What Trump could mean for US foreign policy
How will President Trump shape United States foreign policy, in particular in regard to trade, finance and development aid? Just days before the 45th US president is sworn in, the World Trade Institute (WTI) of the University of Bern hosted a roundtable discussion on January 11 to consider these questions.
By Morven McLean
The event in the university’s ‘Kuppelraum’ brought together five leading US political economists and foreign aid experts and was moderated by Manfred Elsig, Professor of International Relations at the University of Bern and Deputy Managing Director of the WTI.
If there is one word that describes the current mood among US analysts it is ‘uncertainty’, as Professor Elsig pointed out in his opening comments. As the roundtable preceded the annual conference on the Political Economy of International Organizations (PEIO), hosted by the university from 12 to 14 January, Professor Elsig invited the experts to also reflect on how the work of international organisations may be impacted by the new Trump administration.

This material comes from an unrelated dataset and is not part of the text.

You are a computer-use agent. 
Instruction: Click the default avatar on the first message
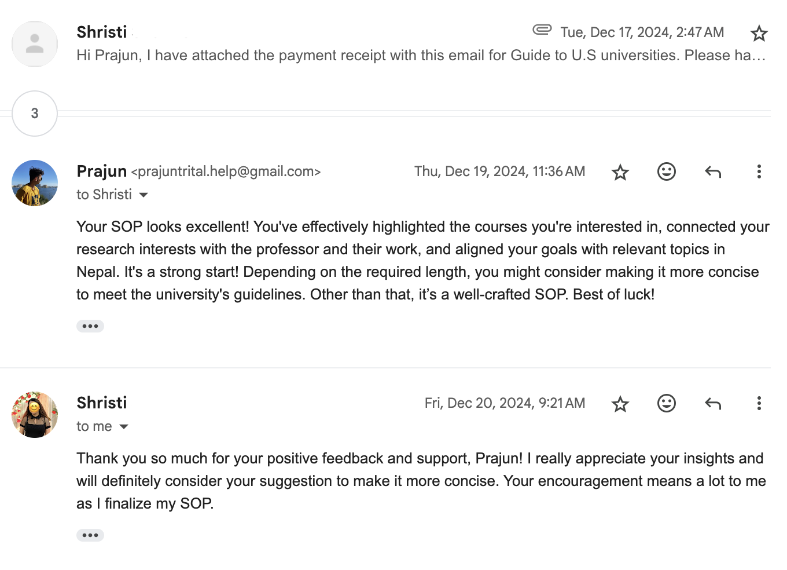click(x=35, y=44)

Helen Milner of Princeton University said Donald Trump had been "very unspecific and contradictory about what he was going to do – especially regarding trade". The professor of politics and international affairs believes Trump’s catchy 'America First' slogan doesn't signal a return to the course of isolationism the US followed in the 1930s, but could herald a move away from multilateral and mega-regional trade agreements. Trump has said he will abandon the Trans-Pacific Partnership (TPP) and the Transatlantic Trade and Investment Partnership (TTIP) and has made noises about leaving or renegotiating the North American Free Trade Agreement (NAFTA). Instead, a Trump administration might raise tariffs against certain countries, notably China and Mexico, and negotiate bilateral agreements with others. "There is a sense of general protectionism in store," Milner said, pointing out that Trump would face major obstacles if he were to push ahead with a policy of protecting the US economy from foreign competition. Internationally there would be the threat of retaliation from China and Mexico. But the biggest obstacles would be domestic, in the form of opposition from business-minded Republicans in the US Congress and the 100 top firms with global interests.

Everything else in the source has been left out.